This project will determine the fault properties that control the magnitude and timing of earthquakes on Gofar Transform Fault in the equatorial Pacific Ocean. With an advanced array of ocean bottom seismometers (OBSs), rock collection, and fault imaging, this research will produce a multifaceted understanding of two magnitude 6 earthquake zones and the regions that separate them. To ensure a continuous earthquake dataset over the period that next large earthquakes are expected, this project involves three research cruises: 1) to deploy the OBSs and collect rock samples; 2) to recover, refurbish, and redeploy the OBSs and to survey the fault-zone with an autonomous underwater vehicle (AUV); and 3) to recover the OBSs. The two-year dataset is expected to record hundreds of thousands of microearthquakes in addition to hopefully capturing the next two magnitude 6 mainshocks. This research will reach 6-12th grade students, by taking two teachers from low-income school districts in New England to sea and working with these teachers to develop curricula that can be used by teachers throughout the US. The teachers will work with project scientists and the University of New Hampshire's Center for Mathematics, Science, and Engineering Education to develop a "Curriculum Kit" - a web-based set of resources that will include classroom-based earthquake investigations, background information, and periodic classroom video chats with the Gofar experiment scientists. This project will also enhance earthquake research at the university level both nationally and internationally through the support of graduate students and postdocs. Gofar fault was chosen for this project because previous work there allows for the planning of a precise experiment aimed at imaging transitions in fault behavior over just a few kilometers. This experiment will capture the temporal evolution of the fault in unprecedented detail and link these variations to the underlying geology and fault mechanics.

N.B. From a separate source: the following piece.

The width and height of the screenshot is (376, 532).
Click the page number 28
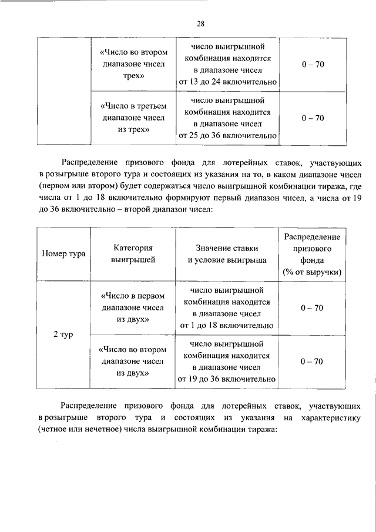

Specifically, the aim of this project is to understand why oceanic transform faults are dominated by aseismic slip, have such repeatable seismic cycles, and nucleate hundreds of thousands of small earthquakes in the rupture barriers that stop large earthquakes. In particular, previous work at Gofar indicates that rupture barrier behavior cannot be explained by basic bimodal frictional properties and requires more sophisticated rheological descriptions of the fault zone. This project approaches these questions by recording the time dependence of earthquake stress drops with a strong-motion array and by estimating seismic velocities within the rupture barrier using 4 mini arrays of short-period OBSs that will allow us to use a seismic technique known as double beam forming to determine the space-time evolution of shear velocity. The project will determine if the pre-seismic changes in S-velocity are contained to a narrow fault-zone or spread throughout the wider damage zone and to what extent they extend to seismogenic depths. This research will compare the migration of the velocity anomalies, or lack thereof, with fault mechanics models to try to constrain the underlying rheology of the rupture barrier and investigate the role of dilatancy in stopping large ruptures. The project will also conduct the most comprehensive, high-resolution mapping of a RTF to date through a combination of AUV based bathymetry, backscatter, photomosaic imaging, and water column surveys along with rock dredging. This suite of studies will help clarify the roles of dilatancy and hydrothermal alteration in producing the contrasting seismic behavior between the rupture zones and rupture barrier regions.
This award reflects NSF's statutory mission and has been deemed worthy of support through evaluation using the Foundation's intellectual merit and broader impacts review criteria.